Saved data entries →
************

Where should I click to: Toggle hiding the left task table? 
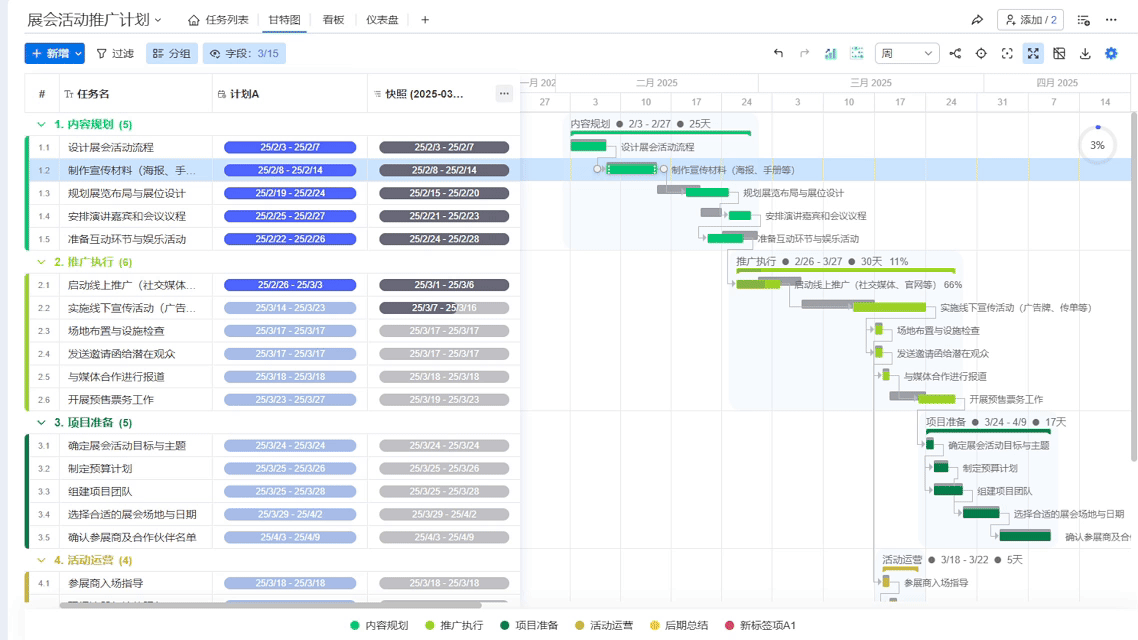(x=1058, y=54)
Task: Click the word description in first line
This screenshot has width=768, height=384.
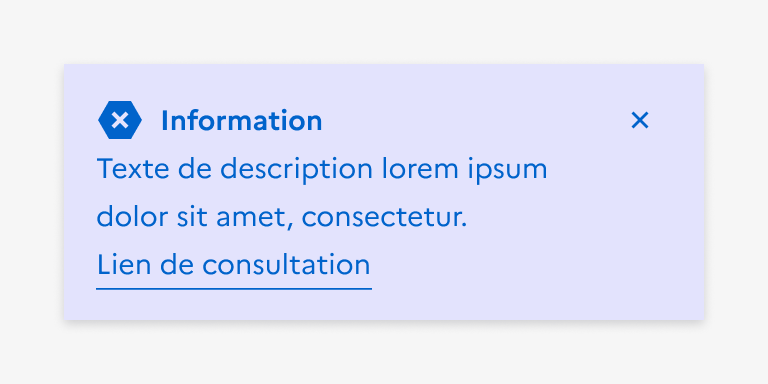Action: click(296, 169)
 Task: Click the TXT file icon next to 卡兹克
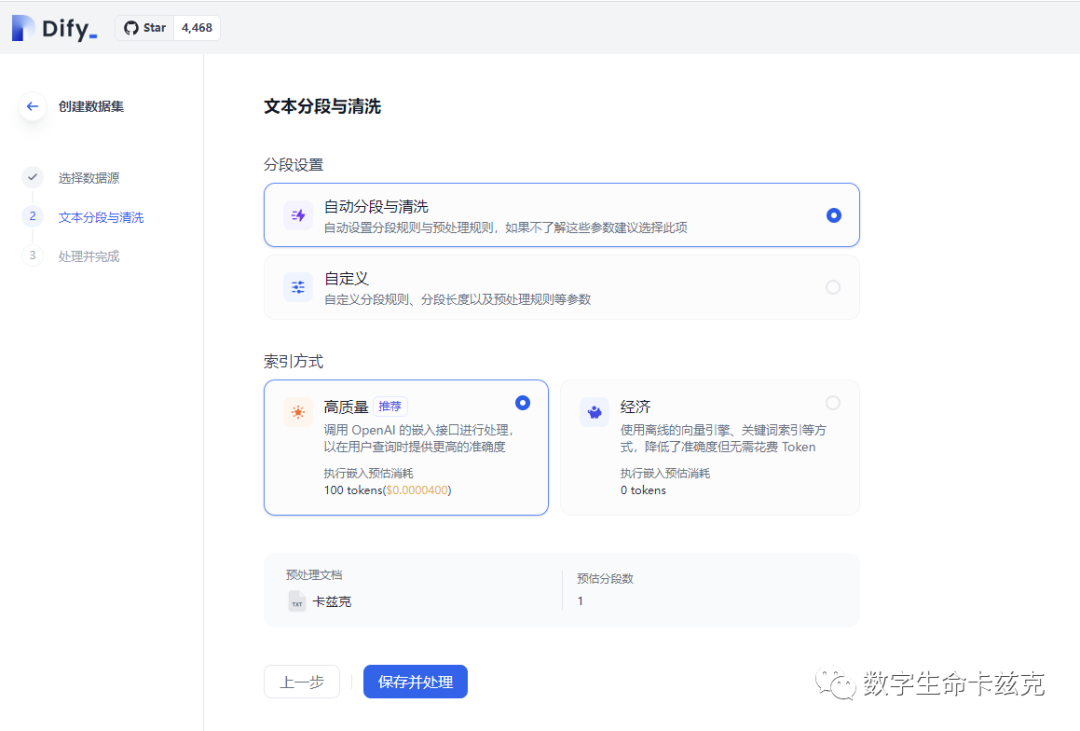296,601
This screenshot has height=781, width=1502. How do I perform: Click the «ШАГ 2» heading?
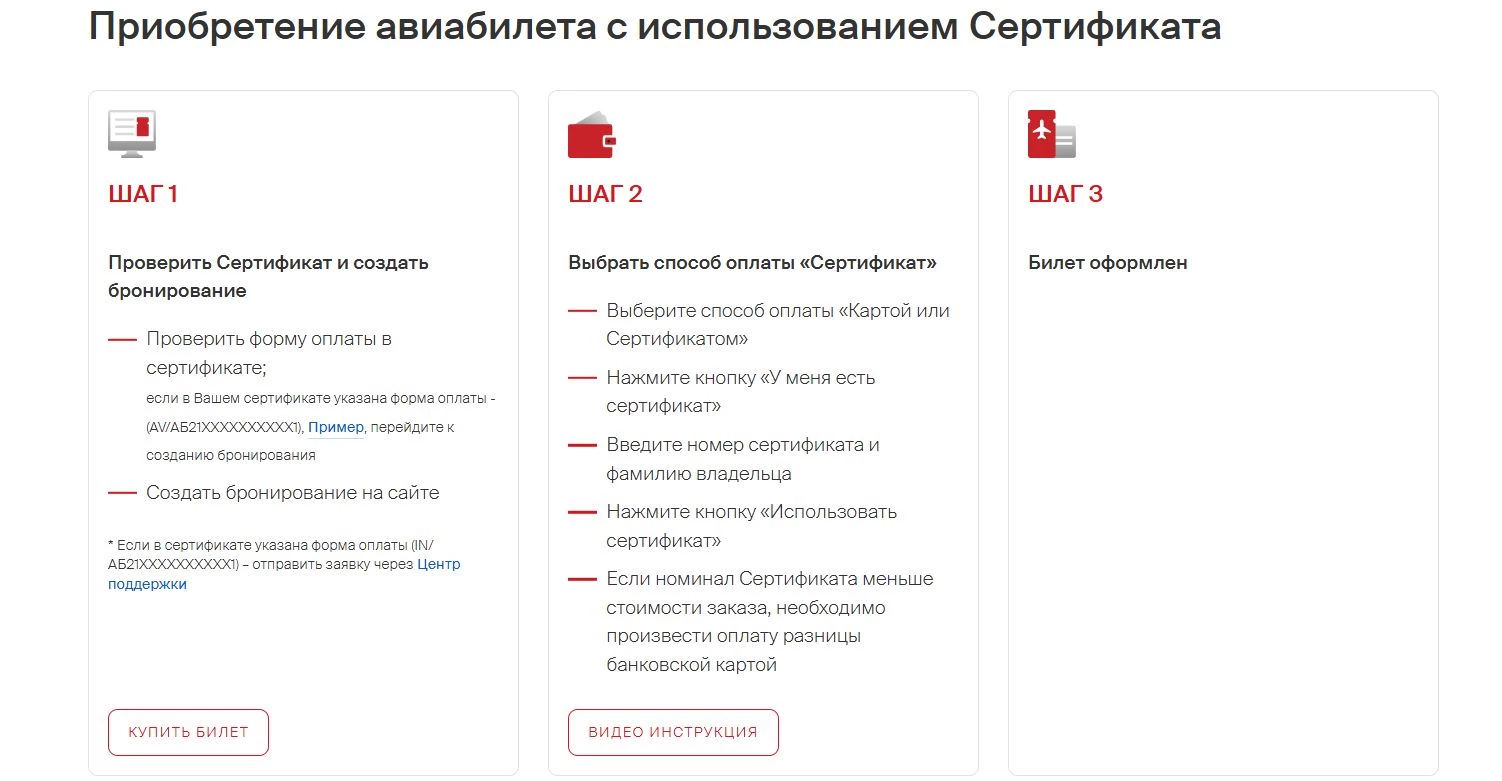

************

What is needed here is an exact copy of all the entries, without the pictures.

Where should I click to: Toggle hiding the left task table? 
(x=1058, y=54)
Task: Click the word description in first line
This screenshot has width=768, height=384.
Action: click(296, 169)
 Task: Click the TXT file icon next to 卡兹克
296,601
This screenshot has height=781, width=1502. How do I perform: Click the «ШАГ 2» heading?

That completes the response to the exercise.